Explore the material ->
[1] Using the engineering enrollment excerpt, decide whether each statement below agrees with it. Answer yes or no for each, and quote the words from the excerpt that settle it. (a) Student numbers on Higher National Diplomas/Certificates in Engineering have grown over the past ten years. (b) In June 1999 there were 23,000 starts in Modern Apprenticeship. (c) Engineering manufacturing shows a higher achievement rate than motor vehicle studies.
[2] Carry on the engineering enrollment excerpt, starting right after its final sentence.

Colleges have traditionally offered Higher National Diplomas/Certificates in Engineering and the related technologies but the student numbers have significantly declined over the past ten years. One of the contributing factors to this decline is the unethical recruiting practices operated by universities, namely ‘poaching’, (see Poached Beyond Palatability, R.G. Evans, TES 1994) whereby they accept students with low grades who would have gained greater benefit from studying an HND/C.
Modem Apprenticeships have been successfully introduced for engineering and hopefully will, in time, provide a good flow of engineers for the future. In June 1999 there were 23,000 starts in Modern Apprenticeship but at present one of the major problems of the Modem Apprenticeship is the low achievement rate, being approximately 32% although there are higher levels of achievement in motor vehicle studies (44%) and engineering manufacturing (36%). The Modem Apprenticeship offers an exciting opportunity to increase the number of students on engineering and related disciplines, particularly if the proposed Advanced Apprenticeship becomes a reality. This work-based route most certainly provides a value-added product.
Higher Education
The first year enrolments on full-time degree courses in engineering in higher education institutions shows yet again an overall decline in recruitment. Figure 7 shows these trends across a number of engineering disciplines.
| Area of Engineering | 94/95 | 95/96 | 96/97 | 97/98 | 98/99 | % change over 4 yrs |
|---|---|---|---|---|---|---|
| General | 5179 | 4930 | 4162 | 4200 | 3346 | –35 |
| Civil | 4193 | 3998 | 3648 | 3738 | 3295 | –21 |
| Mechanical | 5272 | 5090 | 5153 | 5202 | 5235 | –1 |
| Aeronautical | 1075 | 1073 | 1116 | 1239 | 1321 | 23 |
| Electrical | 2006 | 1701 | 1231 | 1262 | 1049 | –48 |
| Electronic | 5332 | 5382 | 5324 | 5540 | 5542 | 4 |
| Production | 2667 | 2699 | 2535 | 2259 | 2179 | –18 |
| Chemical | 1310 | 1324 | 1284 | 1319 | 1168 | –11 |
| Other | 145 | 215 | 246 | 225 | 280 | 93 (note small numbers) |
| TOTALS | 27179 | 26412 | 24699 | 24984 | 23415 | –14% |
If one then analyses the first year enrolments region by region, one begins to discern some interesting patterns. Figure 8 shows a summary of engineering by region.
| Region | 94/95 | 98/99 | % Change of 4 yrs |
|---|---|---|---|
| East Midlands | 2520 | 1878 | –25 |
| Eastern | 1202 | 1359 | 13 |
| London | 4020 | 3327 | –17 |
| North East | 1383 | 980 | –29 |
| Northwest | 3282 | 2667 | –19 |
| South East | 2719 | 2504 | –8 |
| South West | 1292 | 1448 | 12 |
| West Midlands | 3763 | 2869 | –24 |
| Yorkshire and the Humber | 2882 | 2686 | –7 |
| ENGLAND TOTALS | 23063 | 19718 | –15% |
| Northern Ireland | 497 | 372 | –25 |
| Scotland | 2464 | 2211 | –10 |
| Wales | 1155 | 1114 | –4 |
| GRAND TOTAL | 27179 | 23415 | –14% |
One of the surprising features of these figures is the dramatic decline in the traditional regions for manufacturing, namely the Midlands, the Northwest and Northeast. The individual data on engineering areas region by region is even more dramatic as Figure 9 indicates.

Dataset entries ->
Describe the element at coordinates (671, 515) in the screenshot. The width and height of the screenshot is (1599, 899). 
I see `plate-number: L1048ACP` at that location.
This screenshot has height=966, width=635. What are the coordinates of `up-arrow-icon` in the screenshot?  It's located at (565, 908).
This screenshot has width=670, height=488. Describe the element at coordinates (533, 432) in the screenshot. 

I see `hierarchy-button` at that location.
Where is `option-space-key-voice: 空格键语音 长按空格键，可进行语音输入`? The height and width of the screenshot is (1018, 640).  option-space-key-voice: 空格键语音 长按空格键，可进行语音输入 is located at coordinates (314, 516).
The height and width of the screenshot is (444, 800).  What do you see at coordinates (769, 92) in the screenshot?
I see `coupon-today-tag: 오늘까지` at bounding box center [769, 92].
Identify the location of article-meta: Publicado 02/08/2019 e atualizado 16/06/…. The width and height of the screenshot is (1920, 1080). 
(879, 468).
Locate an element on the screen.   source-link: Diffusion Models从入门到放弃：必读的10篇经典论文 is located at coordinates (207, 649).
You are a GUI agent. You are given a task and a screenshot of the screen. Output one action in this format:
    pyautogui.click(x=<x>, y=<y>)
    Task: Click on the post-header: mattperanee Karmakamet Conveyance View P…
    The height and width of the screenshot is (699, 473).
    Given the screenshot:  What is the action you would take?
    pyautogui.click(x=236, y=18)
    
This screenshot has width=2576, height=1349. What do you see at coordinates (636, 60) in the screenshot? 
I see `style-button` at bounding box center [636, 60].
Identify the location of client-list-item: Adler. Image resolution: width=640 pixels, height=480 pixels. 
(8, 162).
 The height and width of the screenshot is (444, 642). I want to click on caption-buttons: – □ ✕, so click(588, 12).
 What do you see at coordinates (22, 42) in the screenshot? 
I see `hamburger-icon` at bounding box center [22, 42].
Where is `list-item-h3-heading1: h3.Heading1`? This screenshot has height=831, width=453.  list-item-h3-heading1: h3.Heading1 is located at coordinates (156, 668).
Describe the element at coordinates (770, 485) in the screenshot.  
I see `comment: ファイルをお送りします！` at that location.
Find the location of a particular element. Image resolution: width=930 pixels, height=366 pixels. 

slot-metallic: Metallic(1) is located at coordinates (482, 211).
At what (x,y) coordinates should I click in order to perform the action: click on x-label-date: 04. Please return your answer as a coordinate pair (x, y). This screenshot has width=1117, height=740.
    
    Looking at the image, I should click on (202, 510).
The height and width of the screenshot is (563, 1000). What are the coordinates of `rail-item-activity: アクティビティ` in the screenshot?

Answer set ->
[1]
(a) No: "the student numbers have significantly declined over the past ten years"
(b) Yes: "In June 1999 there were 23,000 starts in Modern Apprenticeship"
(c) No: "motor vehicle studies (44%) and engineering manufacturing (36%)"

[2]
| Region/ Engineering Area | General | Civil | Mech. | Aero | Elec’al | Elect’ic | Prod’n | Chem. | Decline |
|---|---|---|---|---|---|---|---|---|---|
| East Midlands | –80% | –21% | 0% | 7% | –76% | 21% | –14% | –3% | –25% |
| Eastern | –15% | 18% | 33% | 48% | - | 15% | 200%* | - | 13% |
| London | –73% | –30% | –13% | 20% | –37% | 9% | –9% | –10% | –17% |
| North East | 27% | –58% | 42% | - | –54% | –15% | 41% | 12% | –29% |
| Northwest | –41% | –10% | –6% | 14% | –19% | –17% | –54% | –3% | –19% |
| South East | –13% | –15% | 17% | 43% | 49% | –14% | 13% | –22% | –8% |
| Southwest | –26% | 13% | 43% | 4% | 172% | 20% | 9% | 36% | 12% |
| West | –40% | –30% | 30% | 9% | –50% | –11% | 47% | –19% | –24% |
| Midlands Yorkshire & the Humber | –57% | –13% | –1% | 750%* | 11% | 21% | –9% | –30% | –7% |
It is fully accepted that engineering and manufacturing has significantly changed over the last few years but nevertheless such declines must give cause for concern. It must also be borne in mind that a large number of graduates of engineering do not enter engineering but prefer to go into the service and financial services industries. Another interesting statistic in universities is that only 14% of females are accepted on to engineering degrees and this proportion has remained largely unchanged since 1991.
The continuing decline in enrolments to universities has brought about a number of high profile closures of engineering and technology departments, or at least that these are merged with other more buoyant departments or faculties in the universities. A similar pattern also has occurred in further education colleges.
Conclusions
This brief and at times superficial exploration highlights the continuing concerns about the stock and flow of highly qualified people into engineering and manufacturing. If this country is to compete in the global market it must continue to offer products and services which require technical innovation. It is crucial that colleges and universities in particular produce high quality engineers and scientists at all levels in sufficient quantity and quality to supply the needs of industry. Education and training must match the dramatic changes that are being experienced in these industries because of the introduction of high technology processes. The way engineering and technology will operate in the future will be very different from that in the immediate past and will require a high quality, but different, set of educational and training approaches.
Concerns can be summarised as follows:
- design and technology must continue to be a significant option in the national curriculum
- a national data set for student enrolments must be quickly developed by the Learning and Skills Council in order to provide reliable and valid information to institutions to manage and plan future provision of all post-16 students
- wider key skills, namely problem solving, improving own learning and performance and working with others must be introduced as a matter of urgency in all post-16 programmes of study. It is, after all, what the employers want
- the profile of engineering and manufacturing must be raised in order to attract people into these strategically important subjects. This is particularly true at the post compulsory stage of education
- increase campaigns to recruit more women
- increase resources to colleges, universities and other providers to make it financially viable to continue to deliver these high cost and often low recruiting programmes of study.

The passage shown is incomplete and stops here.